Presently, costs for a single batch of active pharmaceutical ingredients could range from $1-2 million, while undetected fluctuations in the crystallisation process can alter the crystal structure, affecting the safety and bioavailability of the product. Failure to meet product specifications can mean significant costs; for instance, when the drug needs to be reprocessed or even destroyed. As a result, the ability to reliably monitor these precious crystallisation processes online has become highly sought-after across the industry.

"The ability to reliably monitor these precious crystallisation processes online has become highly sought after across the industry."

The capacity to fully understand crystallisation processes, and the parameters that influence the yield and stability of a polymorph, solvate or hydrate form (solvents, concentrations, pH, stirrer geometry and speed, reactor geometry, temperature, temperature ramps and pressure) is also of crucial importance when it comes to industrially crystallised compounds and their cost-effective scale-up.

In response to these requirements, PANalytical has conducted a set of experiments with a new slurry flow cell in order to prove the suitability of X-ray diffraction (XRD) techniques as an online sensor.

For the research, a slurry flow cell for research scale crystallisations was integrated into an XRD system, allowing for real-time monitoring and analysis of solid phase growth and polymorphic phase transformation during the crystallisation process.

Quality control

Because online analysis enables the detection and analysis of intermediate products, it is also useful for the understanding of the processes and kinetics needed to achieve the final product. This understanding has been identified as critical, in terms of quality by design (QBD) approval.

Research and analysis

PANalytical used a Malvern Hydro 2000SM dispersion unit, set to 1,500-2,000rpm, to pump the slurry through the measurement flow cell, which was integrated into a PANalytical Theta-Theta diffractometer system configured with an incident beam focusing mirror.

The crystallisation process was monitored in three solutions with different pH: the starting solution at a pH of 6.11 (pH of saturated DL-Alanine solution), one with a pH of approximately 9.5 (addition of NaOH) and one with a pH of around 3.5 (addition of HCl).

DL-Alanine grows in a needle-like crystal morphology, with its main growth direction along the c-axis. In the group’s experiments at a pH of 6.11 and at a pH of 9.5, first crystallisation was characterised by the appearance of the 002 and 311 reflections. Peaks became much sharper and higher in intensity over the course of the process, indicating increasingly larger crystals.

Following the crystallisation at pH 6.11 further, fast growth of the (210) reflection could be monitored indicating a change in the crystal growth characteristics.
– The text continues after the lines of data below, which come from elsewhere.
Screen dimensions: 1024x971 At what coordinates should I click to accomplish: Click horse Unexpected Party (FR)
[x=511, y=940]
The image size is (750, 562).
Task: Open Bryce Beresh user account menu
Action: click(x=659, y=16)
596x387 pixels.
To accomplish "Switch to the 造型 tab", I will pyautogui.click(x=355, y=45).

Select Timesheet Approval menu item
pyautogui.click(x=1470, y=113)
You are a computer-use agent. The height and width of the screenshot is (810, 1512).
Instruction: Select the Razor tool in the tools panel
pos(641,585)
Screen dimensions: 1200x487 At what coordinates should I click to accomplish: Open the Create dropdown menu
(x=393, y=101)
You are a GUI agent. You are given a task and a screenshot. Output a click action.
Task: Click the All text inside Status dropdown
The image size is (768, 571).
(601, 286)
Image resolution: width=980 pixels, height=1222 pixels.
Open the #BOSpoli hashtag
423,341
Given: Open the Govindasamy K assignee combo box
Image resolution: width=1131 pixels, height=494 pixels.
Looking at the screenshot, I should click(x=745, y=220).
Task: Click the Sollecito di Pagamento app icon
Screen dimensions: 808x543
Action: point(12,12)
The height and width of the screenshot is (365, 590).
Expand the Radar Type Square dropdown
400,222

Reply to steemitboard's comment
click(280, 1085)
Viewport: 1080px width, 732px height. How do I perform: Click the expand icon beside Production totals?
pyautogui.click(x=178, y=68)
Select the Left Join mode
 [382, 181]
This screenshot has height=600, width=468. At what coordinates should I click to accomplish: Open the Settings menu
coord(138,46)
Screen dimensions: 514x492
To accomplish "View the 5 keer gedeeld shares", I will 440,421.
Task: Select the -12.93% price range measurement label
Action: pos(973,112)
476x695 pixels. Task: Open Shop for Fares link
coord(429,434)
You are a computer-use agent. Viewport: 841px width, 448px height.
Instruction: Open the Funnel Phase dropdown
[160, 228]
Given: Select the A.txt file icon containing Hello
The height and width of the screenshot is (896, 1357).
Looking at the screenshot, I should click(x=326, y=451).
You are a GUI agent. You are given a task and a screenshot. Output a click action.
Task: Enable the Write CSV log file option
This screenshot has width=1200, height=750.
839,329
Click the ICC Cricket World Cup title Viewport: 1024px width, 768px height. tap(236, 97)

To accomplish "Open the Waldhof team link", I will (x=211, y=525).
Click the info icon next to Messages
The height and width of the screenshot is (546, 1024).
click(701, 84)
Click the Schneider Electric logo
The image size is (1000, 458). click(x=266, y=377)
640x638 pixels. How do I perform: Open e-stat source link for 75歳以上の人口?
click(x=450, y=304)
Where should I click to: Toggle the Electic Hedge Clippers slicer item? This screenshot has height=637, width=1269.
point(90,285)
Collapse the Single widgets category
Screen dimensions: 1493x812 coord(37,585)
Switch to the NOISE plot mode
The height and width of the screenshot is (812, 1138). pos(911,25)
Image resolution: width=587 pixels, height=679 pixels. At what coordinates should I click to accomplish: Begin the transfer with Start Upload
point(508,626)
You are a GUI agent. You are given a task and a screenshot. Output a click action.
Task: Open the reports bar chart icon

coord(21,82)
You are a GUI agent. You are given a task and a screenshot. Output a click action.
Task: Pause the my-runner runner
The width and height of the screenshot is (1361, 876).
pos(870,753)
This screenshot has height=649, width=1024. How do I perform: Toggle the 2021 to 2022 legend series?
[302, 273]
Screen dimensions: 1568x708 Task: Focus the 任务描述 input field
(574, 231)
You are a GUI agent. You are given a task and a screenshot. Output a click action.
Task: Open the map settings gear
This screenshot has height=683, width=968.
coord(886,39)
In very slowly crystallising condition at a pH of 3.5, the crystal morphology is less pronounced, while the broad peaks point towards smaller crystallites.

From these studies, PANalytical has demonstrated that X-ray diffraction is the most suitable QBD technique for the investigation of the parameters influencing the different stages of the crystallisation and the analysis of any crystallised compound – both qualitatively in its crystal forms, and quantitatively on the concentrations of the various solid forms present.

Ultra-fast detection systems allow for real-time monitoring and the analysis of crystal growth mechanisms from the early stages of nucleation and polymorphic phase transformation during the crystallisation process.